-- PROBLEM TO SOLVE --
Convert the stretch from the line containing "Click the text Color swatch" through the end of the records into a Markdown table with the columns "Number" and "Content", one numbered row per line, omitting blank lines and the pictures.

-- AVAILABLE DATA --
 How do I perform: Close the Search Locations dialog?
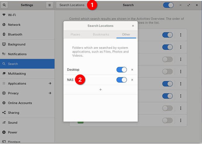coord(133,26)
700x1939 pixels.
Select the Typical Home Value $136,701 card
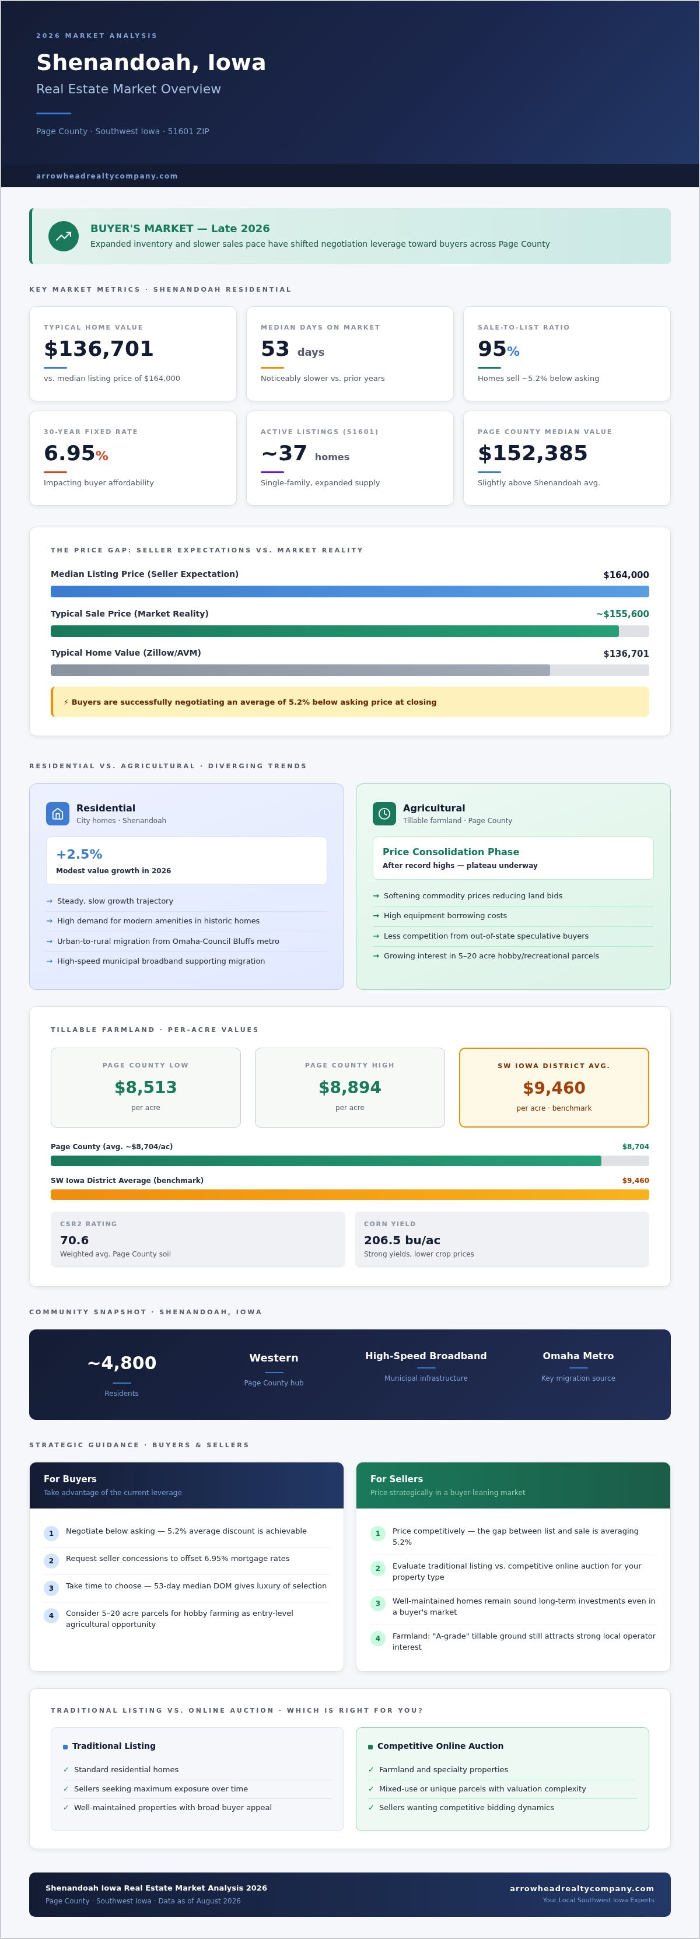click(133, 354)
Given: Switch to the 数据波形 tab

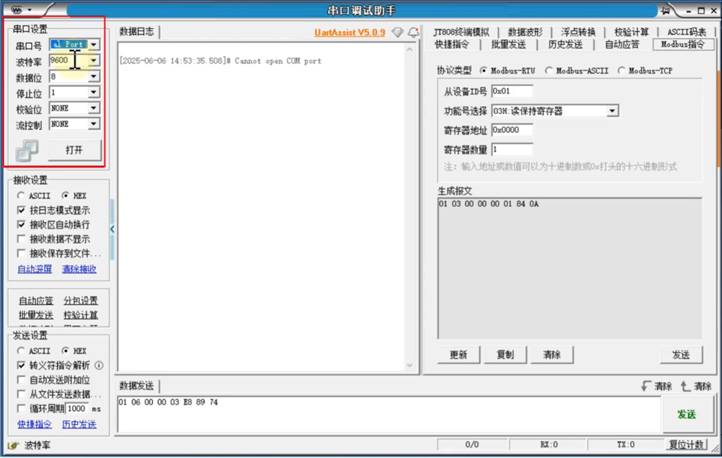Looking at the screenshot, I should click(525, 32).
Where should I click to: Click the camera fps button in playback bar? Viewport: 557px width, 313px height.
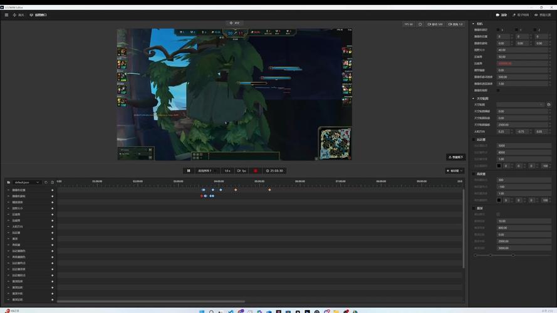point(241,170)
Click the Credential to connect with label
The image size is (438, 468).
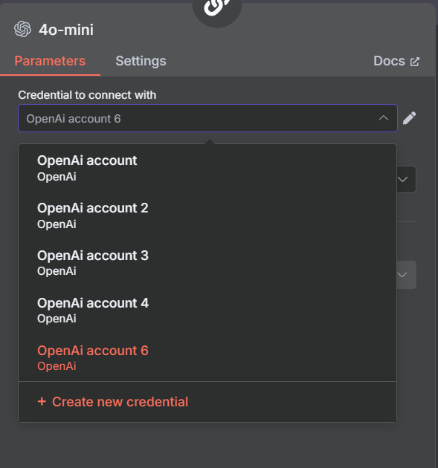pyautogui.click(x=87, y=95)
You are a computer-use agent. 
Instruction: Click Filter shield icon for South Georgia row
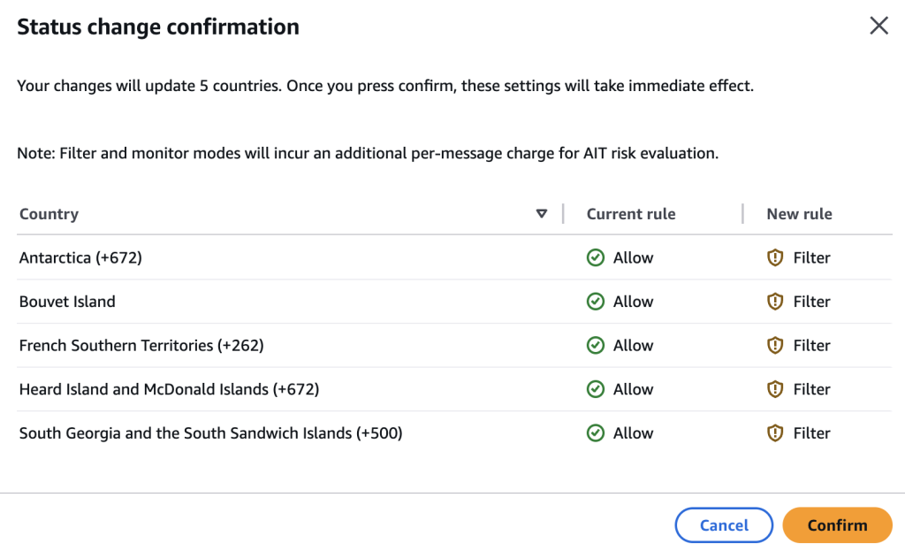pyautogui.click(x=775, y=433)
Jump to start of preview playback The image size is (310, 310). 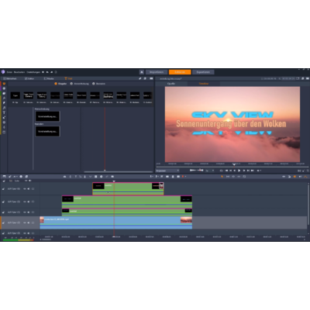[226, 171]
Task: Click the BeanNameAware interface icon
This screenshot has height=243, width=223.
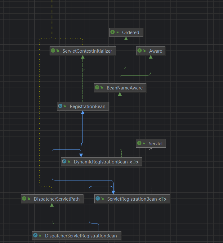Action: tap(97, 88)
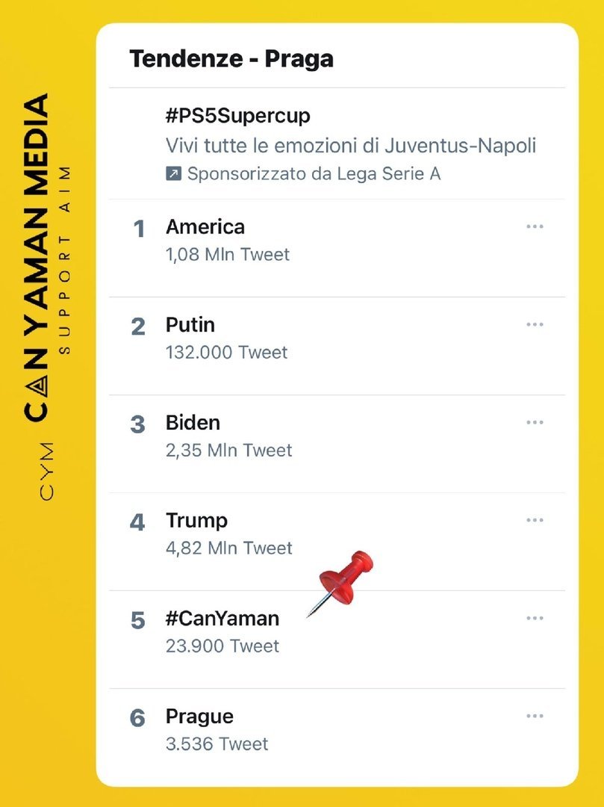Open more options for Trump trend
The image size is (604, 807).
[x=534, y=520]
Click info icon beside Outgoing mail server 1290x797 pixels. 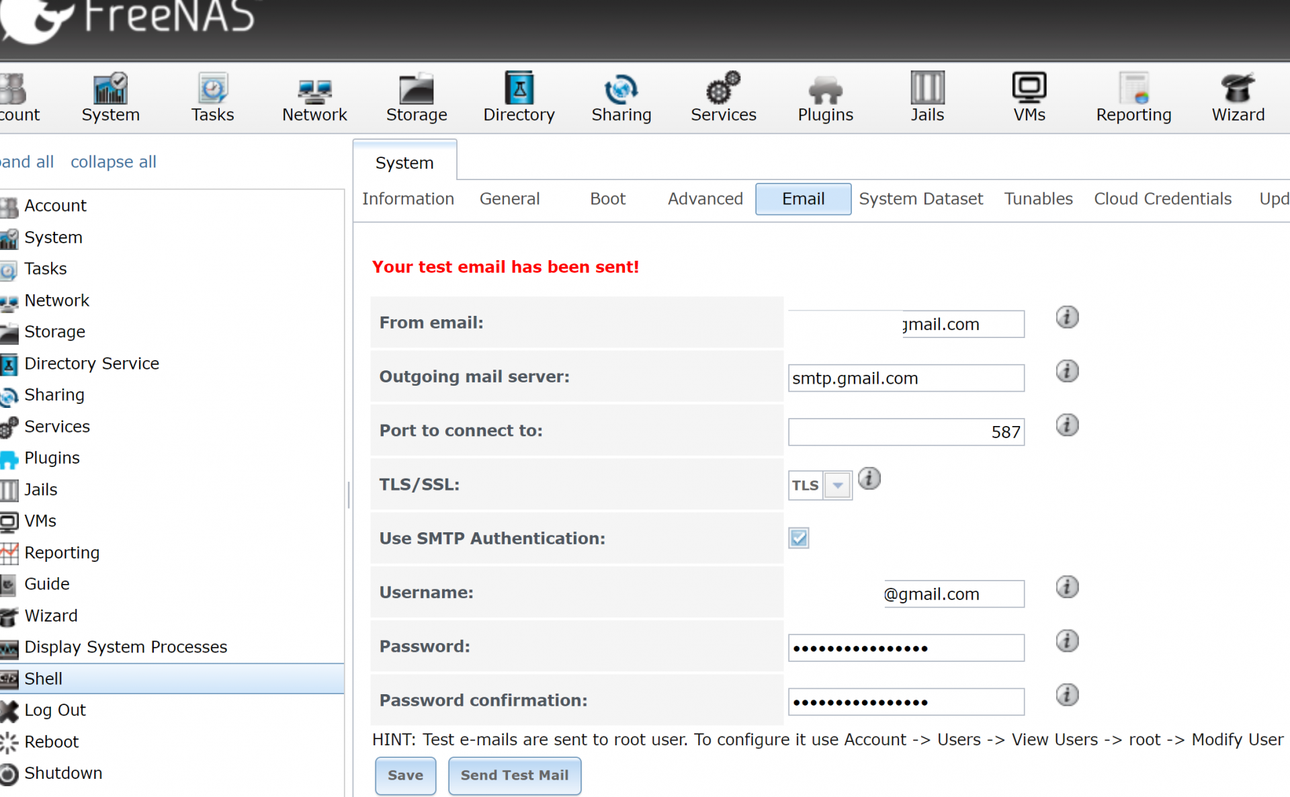pyautogui.click(x=1067, y=371)
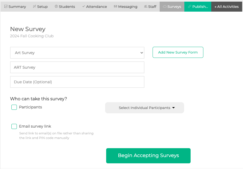Check the Participants checkbox
The image size is (243, 169).
point(14,107)
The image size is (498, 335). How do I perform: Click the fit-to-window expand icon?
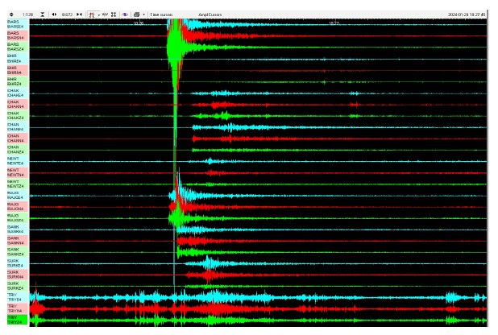coord(114,14)
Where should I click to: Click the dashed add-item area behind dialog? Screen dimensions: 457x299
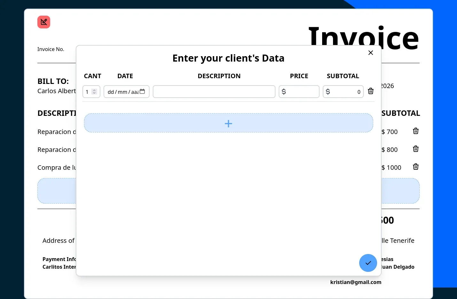[x=57, y=191]
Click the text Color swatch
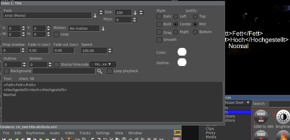 pos(182,52)
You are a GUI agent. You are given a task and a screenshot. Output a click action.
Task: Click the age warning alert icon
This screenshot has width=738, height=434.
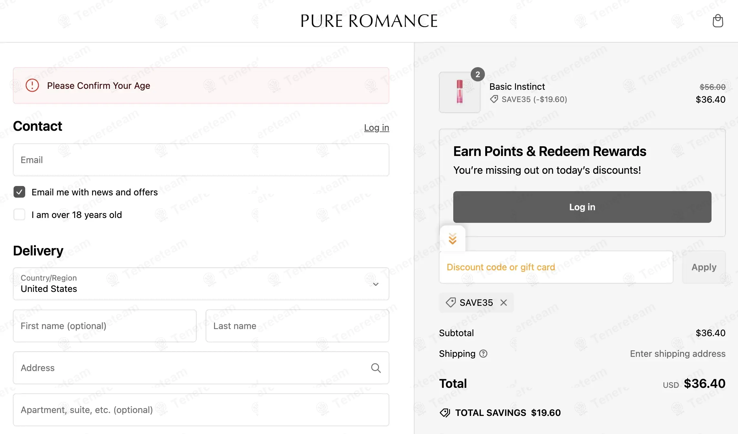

-- EXERCISE OUTPUT --
| Number | Content |
|---|---|
| 1 | Click the text Color swatch |
| 2 |  pos(182,52) |
| 3 | You are a GUI agent. You are given a task and a screenshot. Output a click action. |
| 4 | Task: Click the age warning alert icon |
| 5 | This screenshot has width=738, height=434. |